Et qui est Jordi Corominas en dehors des projecteurs ? Il est presque impossible de le savoir, car il s'est toujours tenu à l'écart des feux de la rampe. Alors que d'autres alpinistes remplissaient les conférences et les réseaux sociaux, Jordi grimpait en silence, laissant ses voies parler pour lui. Son influence est incontestable : de nombreux jeunes grimpeurs le considèrent comme une sorte de maître zen, quelqu'un qui vous enseigne qu'il n'est pas nécessaire d'être le plus rapide ou le plus haut, mais seulement le plus authentique.

Le Piolet d'or n'est pas seulement une récompense, c'est une déclaration. La cérémonie, prévue en décembre dans les Dolomites italiennes, sera un hommage à un homme qui a élevé le niveau de l'alpinisme mondial. Ce prix reconnaît non seulement ses ascensions, mais aussi son héritage éthique. Dans un monde où le sponsoring et la célébrité peuvent éclipser l'âme des sports de montagne, Jordi Corominas fait figure de guide, nous rappelant que le style compte autant que le sommet.

Même des personnalités telles que Kilian Jornet ont rendu hommage à Jordi, le décrivant comme une source d'inspiration cruciale dans sa carrière. Et si Kilian le dit, vous savez que c'est vrai. Dans un message émouvant, Jornet a souligné que Jordi lui avait appris que la montagne n'était pas un lieu à conquérir, mais à respecter. C'est ce respect, cette humilité qui l'ont mené au sommet.

L'histoire de Jordi Corominas n'est pas seulement une leçon d'alpinisme, c'est une leçon de vie. Dans un monde où il semble que l'important soit d'accumuler les exploits, il nous rappelle que le véritable succès réside dans la manière de les réaliser. Son héritage vivra non seulement dans les montagnes, mais aussi dans le cœur de tous ceux qui, d'une manière ou d'une autre, comprennent que l'aventure est un état d'esprit.

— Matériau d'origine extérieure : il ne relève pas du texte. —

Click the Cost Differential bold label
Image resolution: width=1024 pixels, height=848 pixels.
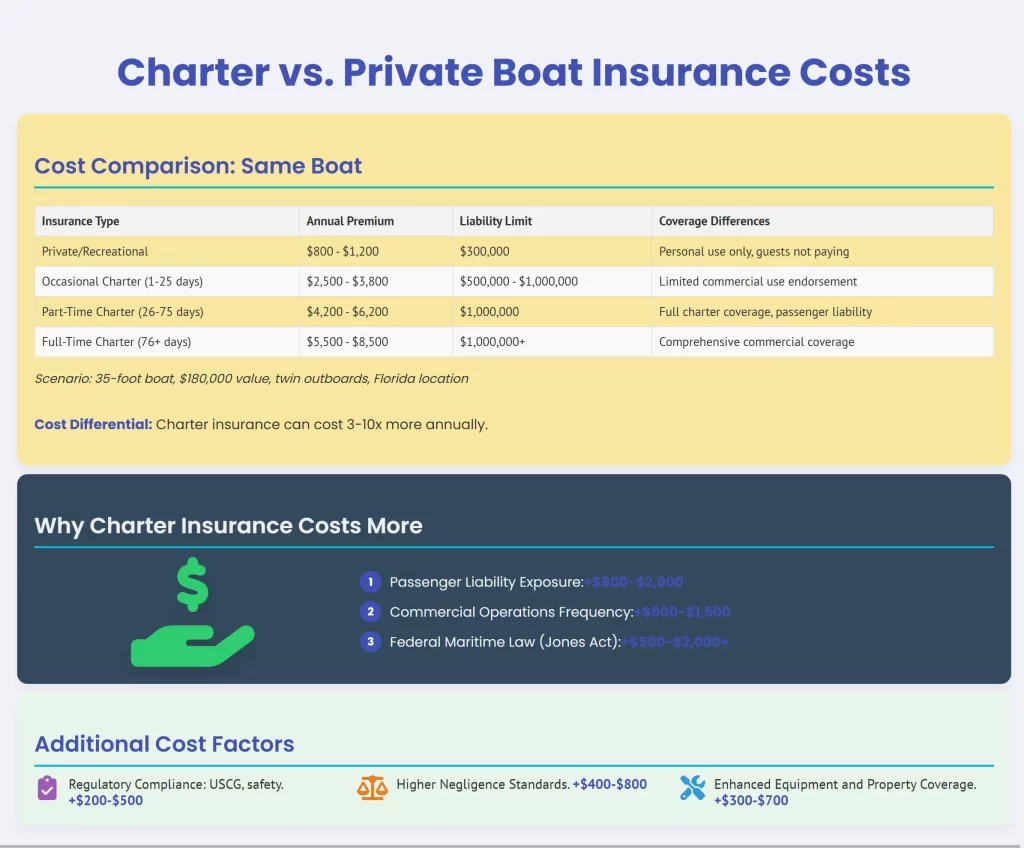[x=93, y=424]
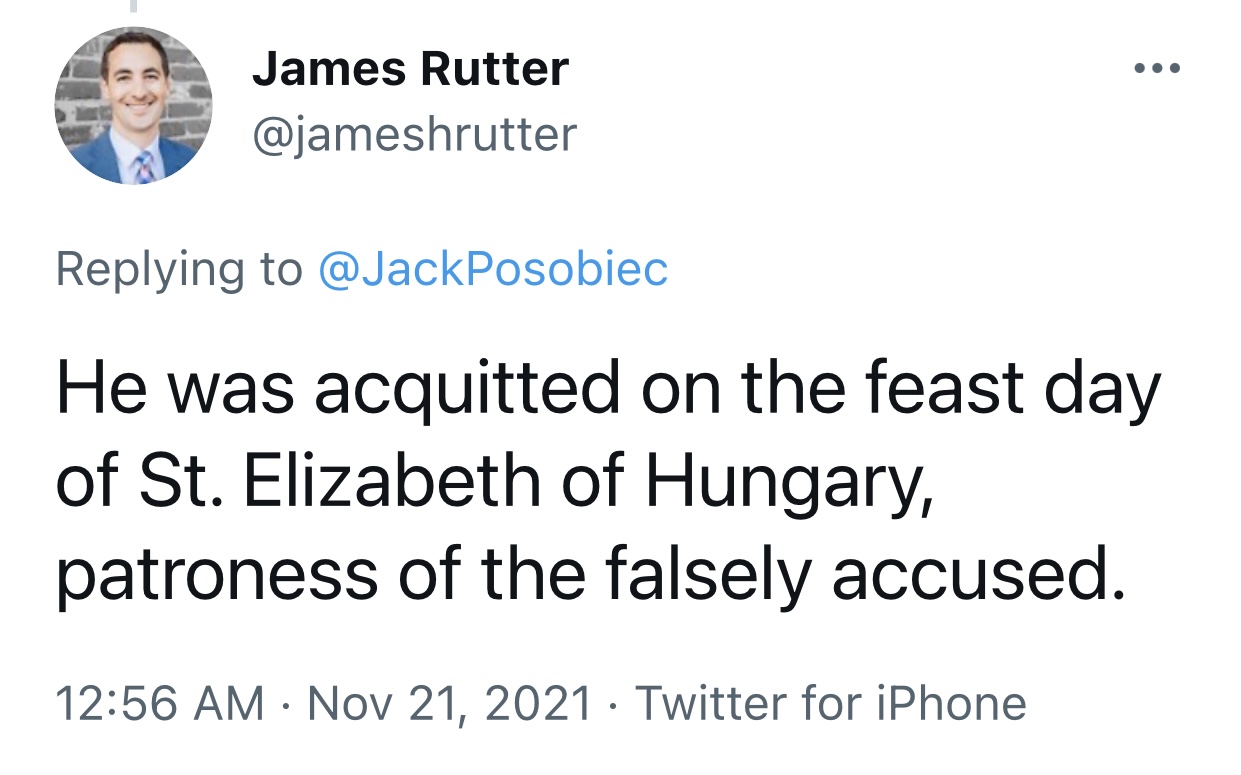The width and height of the screenshot is (1241, 775).
Task: Click the 12:56 AM timestamp
Action: coord(160,703)
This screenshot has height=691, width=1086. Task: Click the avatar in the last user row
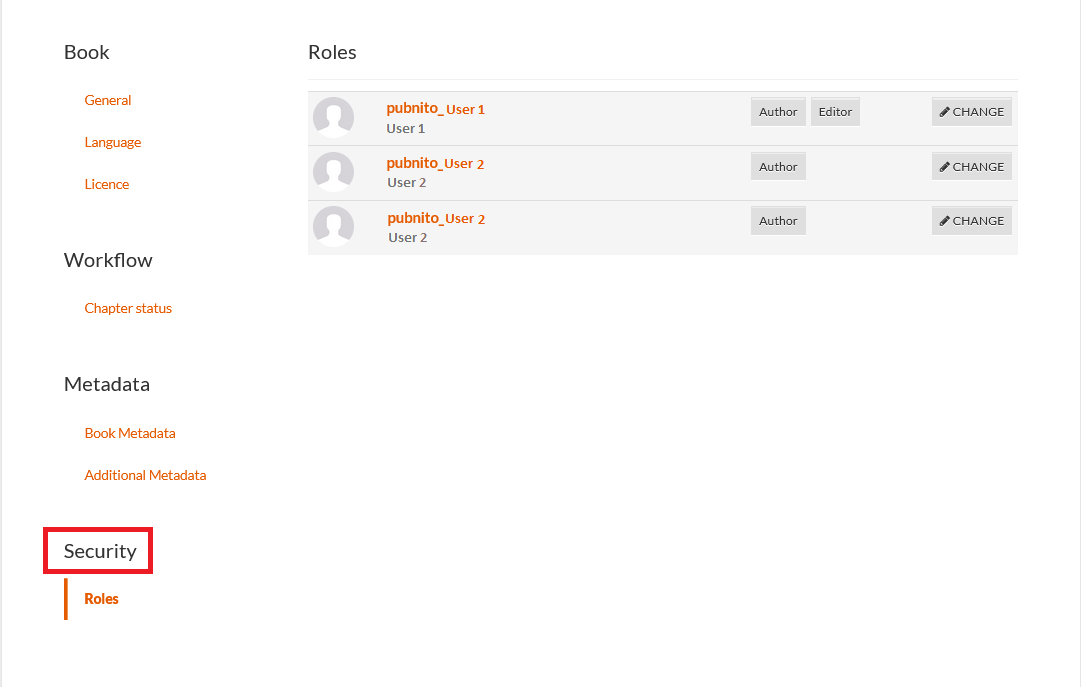[x=333, y=226]
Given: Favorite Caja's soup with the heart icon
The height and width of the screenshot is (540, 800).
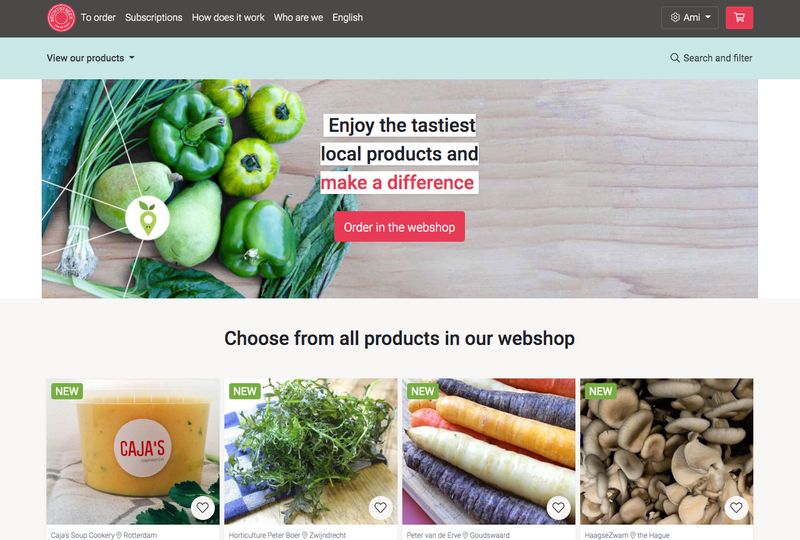Looking at the screenshot, I should pyautogui.click(x=203, y=507).
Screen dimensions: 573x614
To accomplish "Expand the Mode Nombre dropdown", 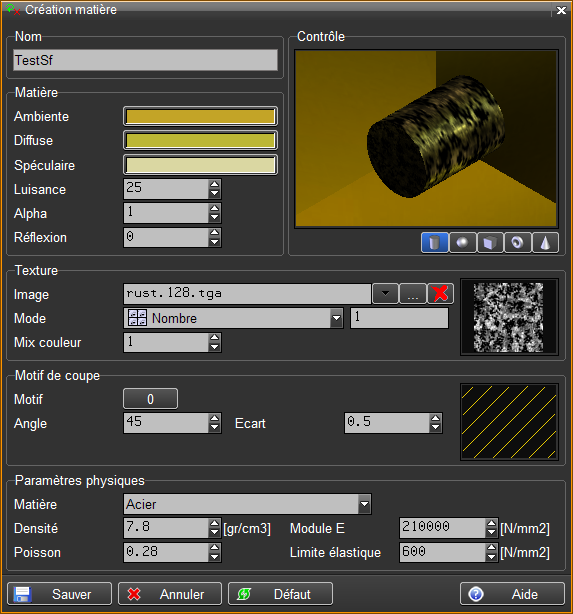I will point(336,318).
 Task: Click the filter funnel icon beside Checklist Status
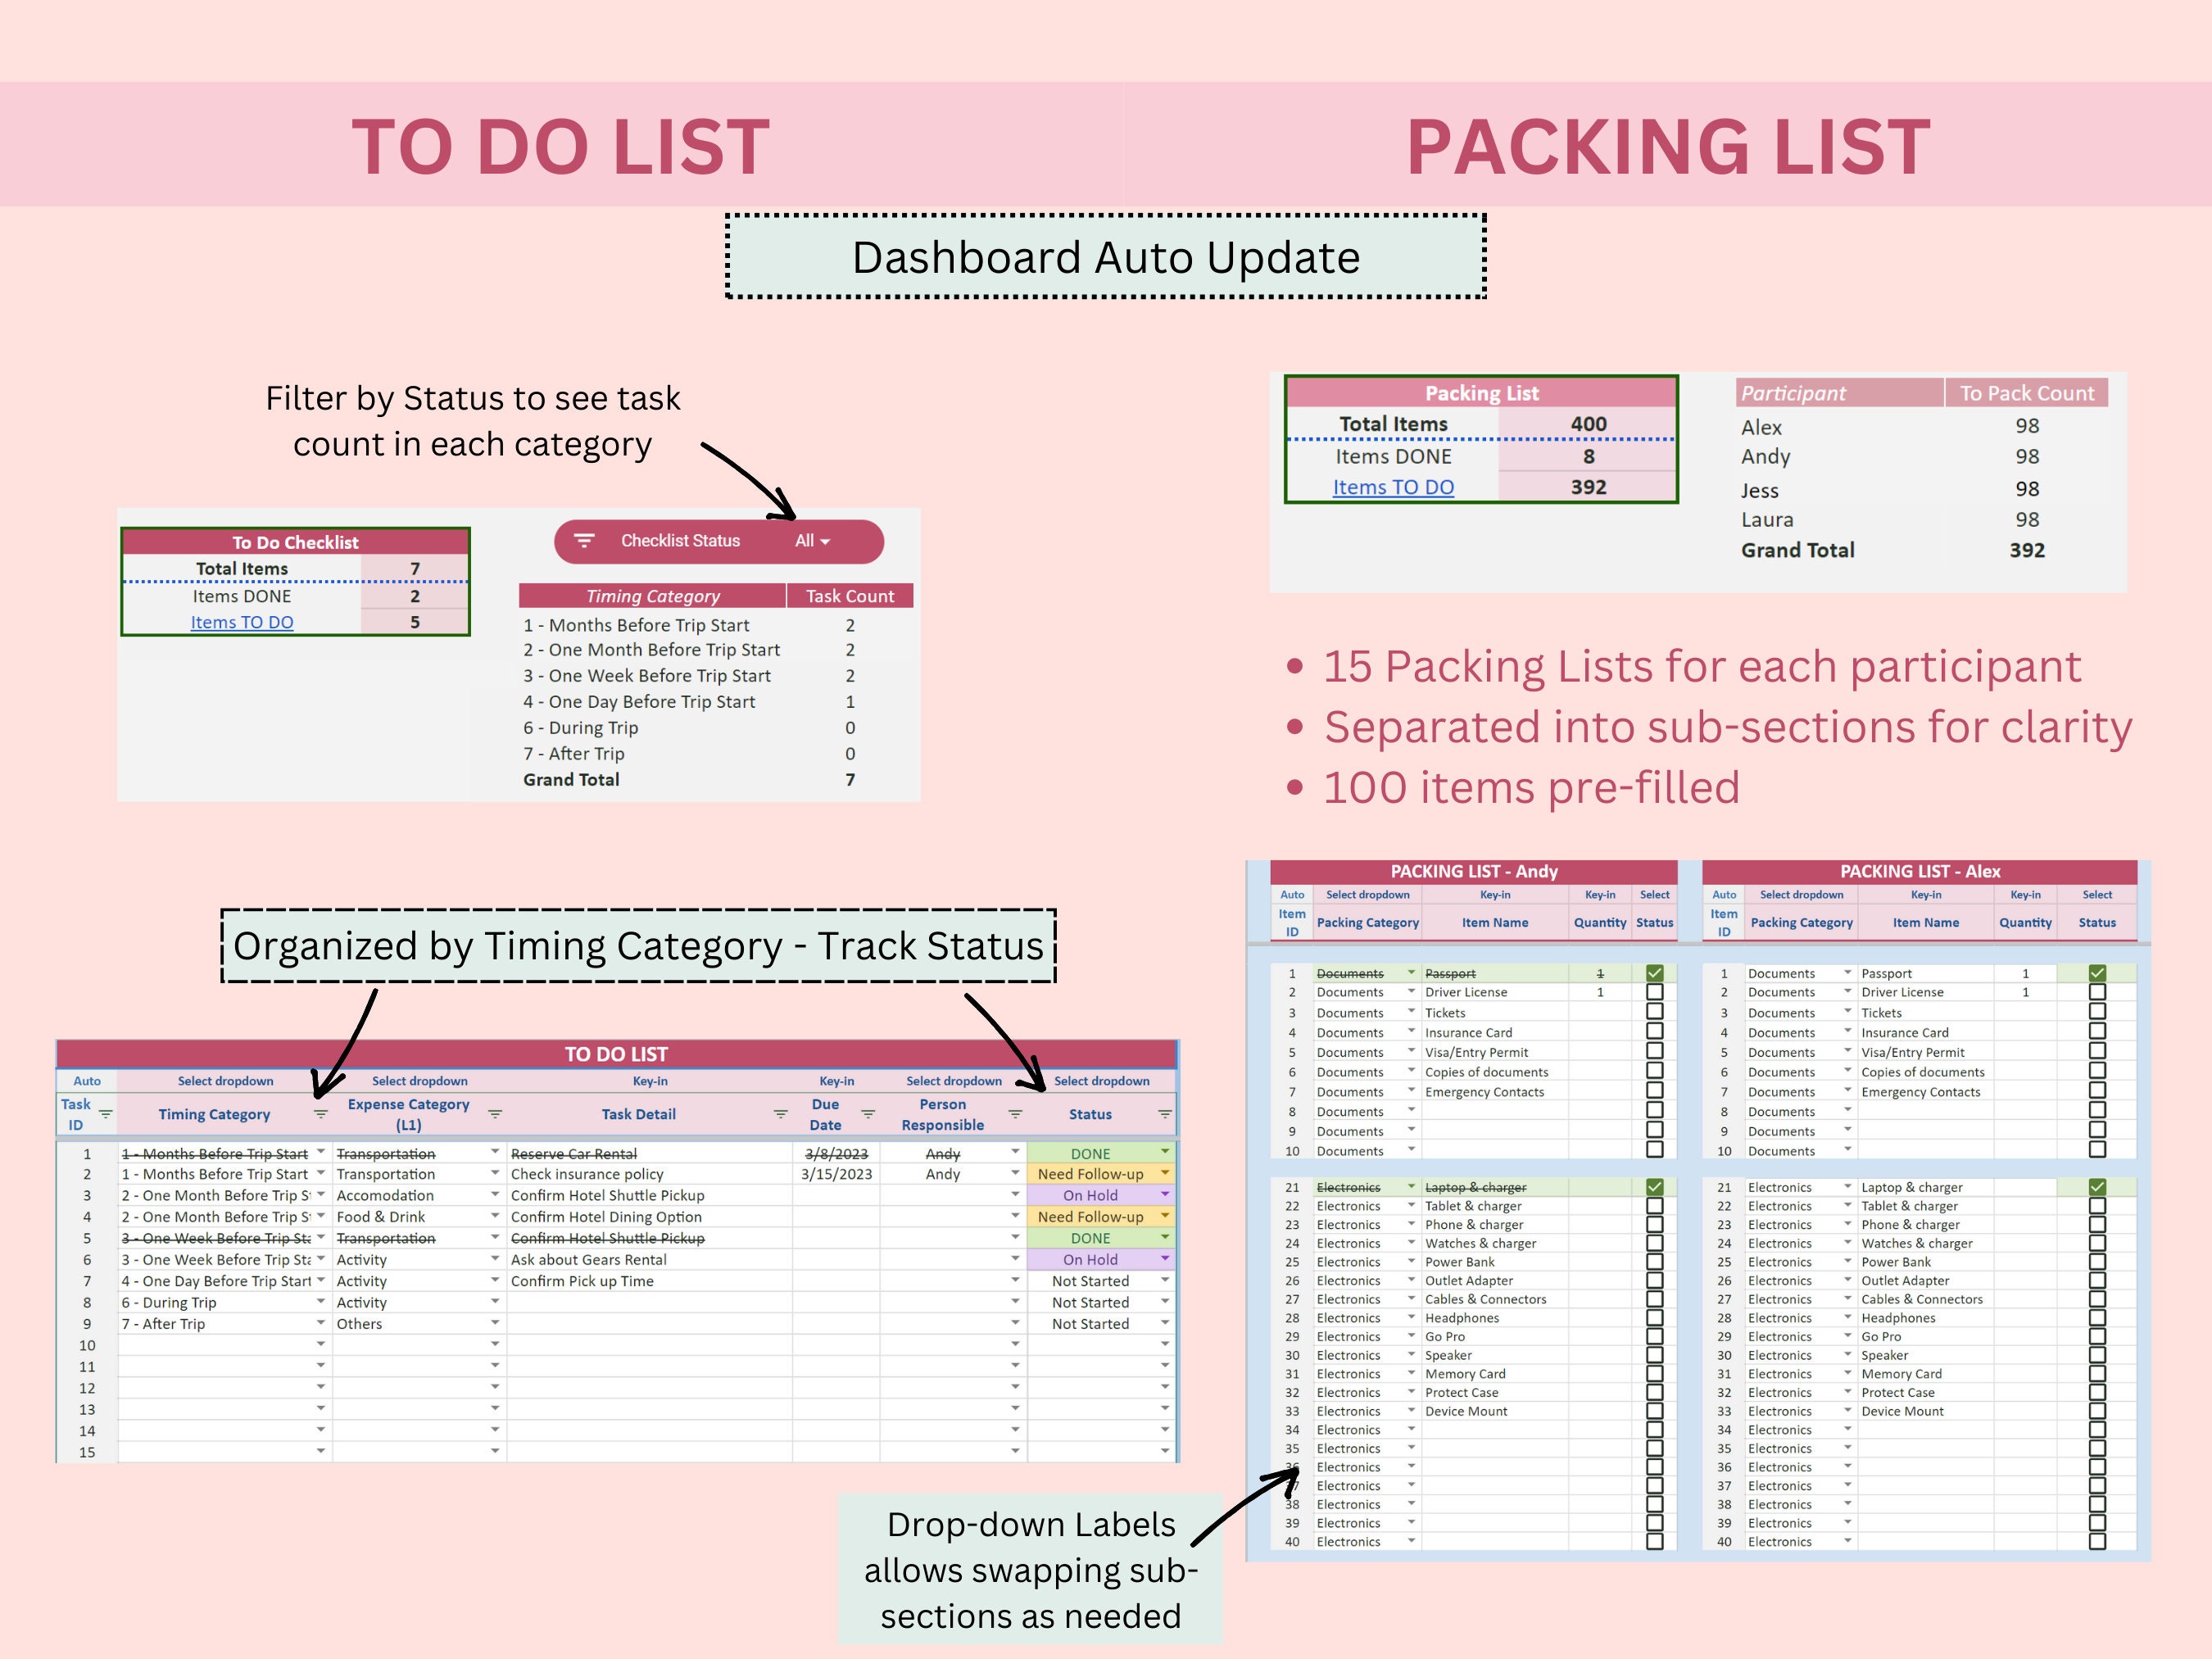[x=586, y=541]
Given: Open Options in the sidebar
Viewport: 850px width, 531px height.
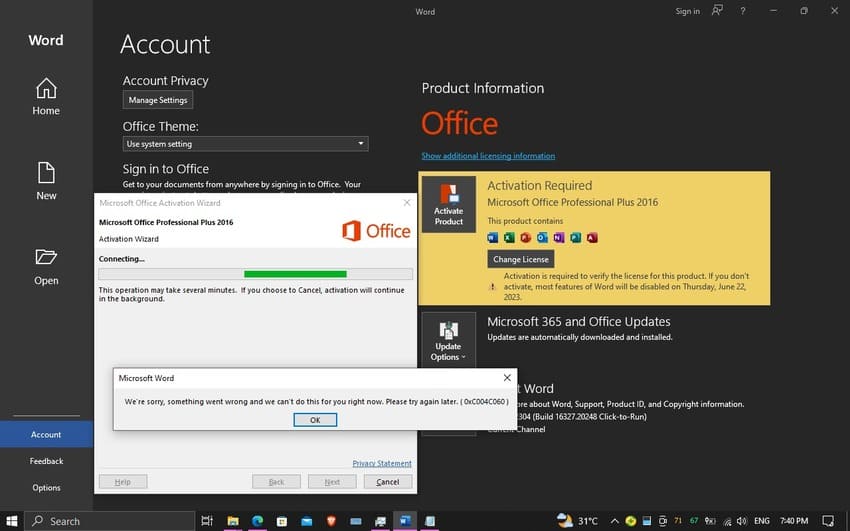Looking at the screenshot, I should 46,488.
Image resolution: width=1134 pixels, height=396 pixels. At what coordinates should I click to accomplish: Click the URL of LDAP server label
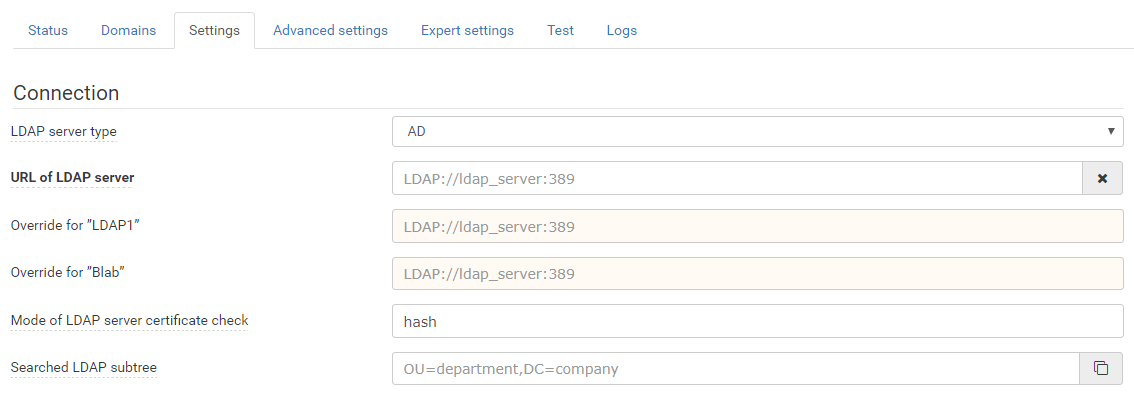72,178
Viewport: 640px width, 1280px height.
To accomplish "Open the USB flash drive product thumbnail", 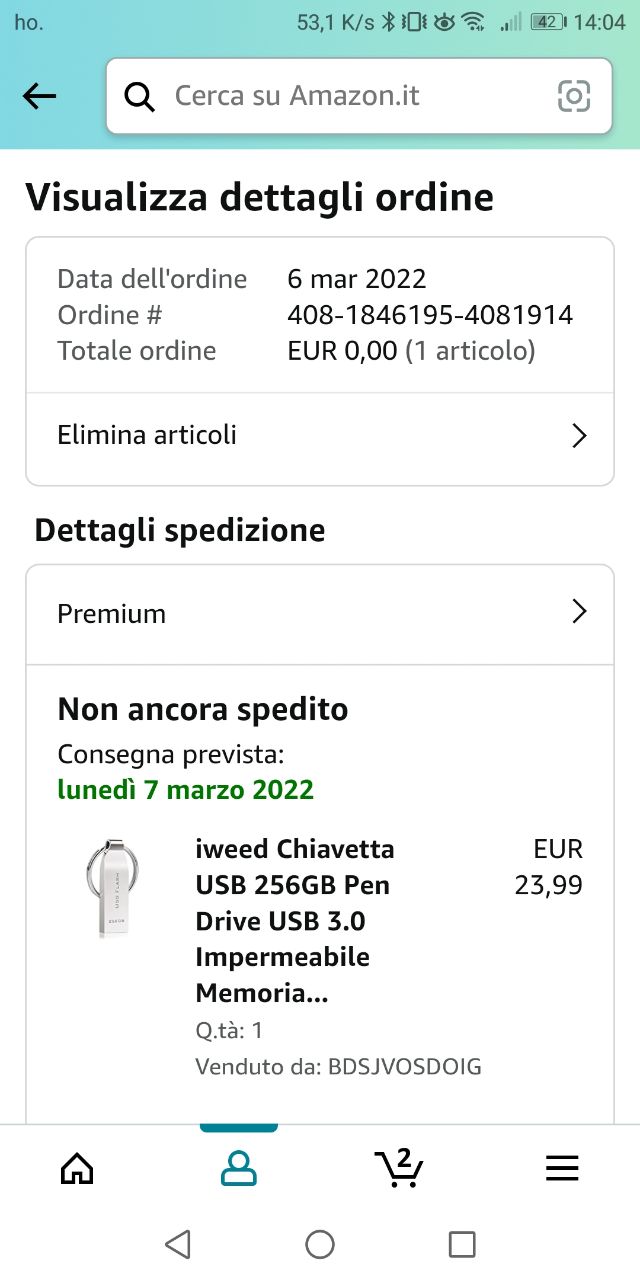I will pos(111,888).
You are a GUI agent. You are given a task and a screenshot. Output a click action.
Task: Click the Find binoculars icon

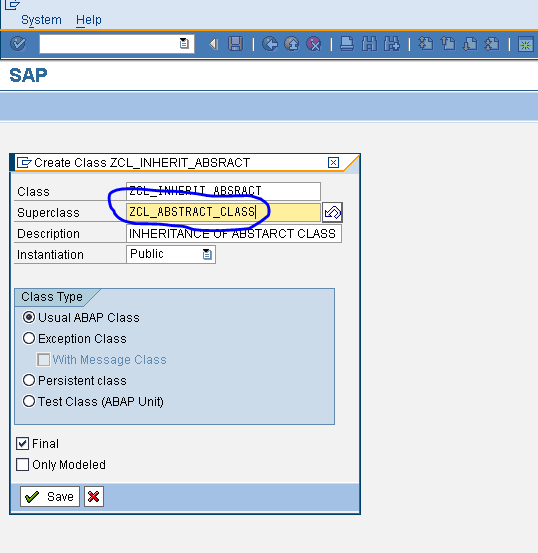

"C'est comme une roue. Dans les montagnes, nous apprenons des autres et ensuite nous enseignons. C'est un cercle. Il veut que les nouvelles générations comprennent que la montagne est plus qu'un sport ; c'est un endroit où l'on peut grandir en tant que personne.

Lorsqu'on lui demande comment il fait pour garder les pieds sur terre après tant d'exploits, il répond en souriant : "... le pire ennemi sur la montagne, c'est notre ego". L'humilité consiste à savoir que la montagne sera toujours plus grande que nous. L'ascension d'une montagne n'est pas un exploit, c'est un privilège.